◆ EXERCISE GOAL ◆
Output every record again so that it matches the original word for word.

◆ SUPPLIED DATA ◆
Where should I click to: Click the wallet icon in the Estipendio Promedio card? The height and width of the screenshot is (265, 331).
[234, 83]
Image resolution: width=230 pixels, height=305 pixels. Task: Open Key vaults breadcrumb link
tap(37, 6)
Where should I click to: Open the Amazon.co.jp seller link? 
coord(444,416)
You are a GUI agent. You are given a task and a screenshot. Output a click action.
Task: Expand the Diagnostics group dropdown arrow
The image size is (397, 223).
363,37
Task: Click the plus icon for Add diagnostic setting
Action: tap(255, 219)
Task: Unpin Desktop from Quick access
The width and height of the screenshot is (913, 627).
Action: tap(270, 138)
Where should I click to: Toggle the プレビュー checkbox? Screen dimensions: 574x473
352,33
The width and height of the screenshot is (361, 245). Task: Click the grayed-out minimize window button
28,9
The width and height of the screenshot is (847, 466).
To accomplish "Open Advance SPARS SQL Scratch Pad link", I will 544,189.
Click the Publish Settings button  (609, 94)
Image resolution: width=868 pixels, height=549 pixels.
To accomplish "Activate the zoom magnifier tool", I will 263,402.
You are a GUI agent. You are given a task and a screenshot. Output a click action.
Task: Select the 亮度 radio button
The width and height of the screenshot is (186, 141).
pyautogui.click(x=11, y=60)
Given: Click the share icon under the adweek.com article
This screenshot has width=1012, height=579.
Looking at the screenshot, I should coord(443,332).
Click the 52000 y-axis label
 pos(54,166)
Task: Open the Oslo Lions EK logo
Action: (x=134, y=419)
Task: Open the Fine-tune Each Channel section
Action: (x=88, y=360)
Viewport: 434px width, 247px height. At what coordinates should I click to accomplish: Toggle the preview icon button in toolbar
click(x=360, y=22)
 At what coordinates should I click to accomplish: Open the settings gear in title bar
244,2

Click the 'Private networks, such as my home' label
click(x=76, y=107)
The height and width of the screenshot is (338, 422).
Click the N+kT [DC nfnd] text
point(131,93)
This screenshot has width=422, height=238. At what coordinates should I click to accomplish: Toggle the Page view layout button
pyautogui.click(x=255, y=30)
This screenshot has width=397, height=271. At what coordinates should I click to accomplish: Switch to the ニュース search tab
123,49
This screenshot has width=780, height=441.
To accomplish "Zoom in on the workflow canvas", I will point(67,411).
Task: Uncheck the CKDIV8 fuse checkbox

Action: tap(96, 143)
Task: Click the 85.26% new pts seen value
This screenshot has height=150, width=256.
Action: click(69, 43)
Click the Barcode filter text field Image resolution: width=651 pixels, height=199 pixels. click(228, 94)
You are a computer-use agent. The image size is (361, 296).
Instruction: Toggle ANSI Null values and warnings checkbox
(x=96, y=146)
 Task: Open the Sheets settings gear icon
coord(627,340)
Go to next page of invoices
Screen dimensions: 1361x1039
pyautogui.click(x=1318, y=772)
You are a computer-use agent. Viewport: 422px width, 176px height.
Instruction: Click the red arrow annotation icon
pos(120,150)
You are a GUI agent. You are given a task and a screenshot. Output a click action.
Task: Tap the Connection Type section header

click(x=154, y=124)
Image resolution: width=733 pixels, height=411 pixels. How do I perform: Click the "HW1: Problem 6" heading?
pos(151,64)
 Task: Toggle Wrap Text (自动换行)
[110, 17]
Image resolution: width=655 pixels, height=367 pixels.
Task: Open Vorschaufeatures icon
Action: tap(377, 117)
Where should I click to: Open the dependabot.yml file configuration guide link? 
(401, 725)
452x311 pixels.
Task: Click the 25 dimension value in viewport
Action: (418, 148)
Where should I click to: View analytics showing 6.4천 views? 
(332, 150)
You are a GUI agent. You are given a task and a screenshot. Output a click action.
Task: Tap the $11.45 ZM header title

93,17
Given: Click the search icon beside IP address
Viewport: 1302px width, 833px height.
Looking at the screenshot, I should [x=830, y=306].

◆ SOLUTION ◆
Where should I click to: Click the wallet icon in the Estipendio Promedio card? The height and width of the screenshot is (265, 331).
[234, 83]
Image resolution: width=230 pixels, height=305 pixels. Task: Open Key vaults breadcrumb link
tap(37, 6)
Where should I click to: Open the Amazon.co.jp seller link? 
coord(444,416)
You are a GUI agent. You are given a task and a screenshot. Output a click action.
Task: Expand the Diagnostics group dropdown arrow
The image size is (397, 223).
363,37
Task: Click the plus icon for Add diagnostic setting
Action: tap(255, 219)
Task: Unpin Desktop from Quick access
The width and height of the screenshot is (913, 627).
Action: tap(270, 138)
Where should I click to: Toggle the プレビュー checkbox? Screen dimensions: 574x473
352,33
The width and height of the screenshot is (361, 245). Task: Click the grayed-out minimize window button
28,9
The width and height of the screenshot is (847, 466).
To accomplish "Open Advance SPARS SQL Scratch Pad link", I will 544,189.
Click the Publish Settings button  (609, 94)
Image resolution: width=868 pixels, height=549 pixels.
To accomplish "Activate the zoom magnifier tool", I will 263,402.
You are a GUI agent. You are given a task and a screenshot. Output a click action.
Task: Select the 亮度 radio button
The width and height of the screenshot is (186, 141).
pyautogui.click(x=11, y=60)
Given: Click the share icon under the adweek.com article
This screenshot has width=1012, height=579.
Looking at the screenshot, I should coord(443,332).
Click the 52000 y-axis label
 pos(54,166)
Task: Open the Oslo Lions EK logo
Action: (x=134, y=419)
Task: Open the Fine-tune Each Channel section
Action: (x=88, y=360)
Viewport: 434px width, 247px height. At what coordinates should I click to accomplish: Toggle the preview icon button in toolbar
click(x=360, y=22)
 At what coordinates should I click to accomplish: Open the settings gear in title bar
244,2

Click the 'Private networks, such as my home' label
click(x=76, y=107)
The height and width of the screenshot is (338, 422).
Click the N+kT [DC nfnd] text
point(131,93)
This screenshot has width=422, height=238. At what coordinates should I click to accomplish: Toggle the Page view layout button
pyautogui.click(x=255, y=30)
This screenshot has width=397, height=271. At what coordinates should I click to accomplish: Switch to the ニュース search tab
123,49
This screenshot has width=780, height=441.
To accomplish "Zoom in on the workflow canvas", I will point(67,411).
Task: Uncheck the CKDIV8 fuse checkbox

Action: tap(96, 143)
Task: Click the 85.26% new pts seen value
This screenshot has height=150, width=256.
Action: click(69, 43)
Click the Barcode filter text field Image resolution: width=651 pixels, height=199 pixels. click(228, 94)
You are a computer-use agent. The image size is (361, 296).
Instruction: Toggle ANSI Null values and warnings checkbox
(x=96, y=146)
 Task: Open the Sheets settings gear icon
coord(627,340)
Go to next page of invoices
Screen dimensions: 1361x1039
pyautogui.click(x=1318, y=772)
You are a computer-use agent. Viewport: 422px width, 176px height.
Instruction: Click the red arrow annotation icon
pos(120,150)
You are a GUI agent. You are given a task and a screenshot. Output a click action.
Task: Tap the Connection Type section header

click(x=154, y=124)
Image resolution: width=733 pixels, height=411 pixels. How do I perform: Click the "HW1: Problem 6" heading?
pos(151,64)
 Task: Toggle Wrap Text (自动换行)
[110, 17]
Image resolution: width=655 pixels, height=367 pixels.
Task: Open Vorschaufeatures icon
Action: tap(377, 117)
Where should I click to: Open the dependabot.yml file configuration guide link? 
(401, 725)
452x311 pixels.
Task: Click the 25 dimension value in viewport
Action: (418, 148)
Where should I click to: View analytics showing 6.4천 views? 
(332, 150)
You are a GUI agent. You are given a task and a screenshot. Output a click action.
Task: Tap the $11.45 ZM header title

93,17
Given: Click the search icon beside IP address
Viewport: 1302px width, 833px height.
Looking at the screenshot, I should [x=830, y=306].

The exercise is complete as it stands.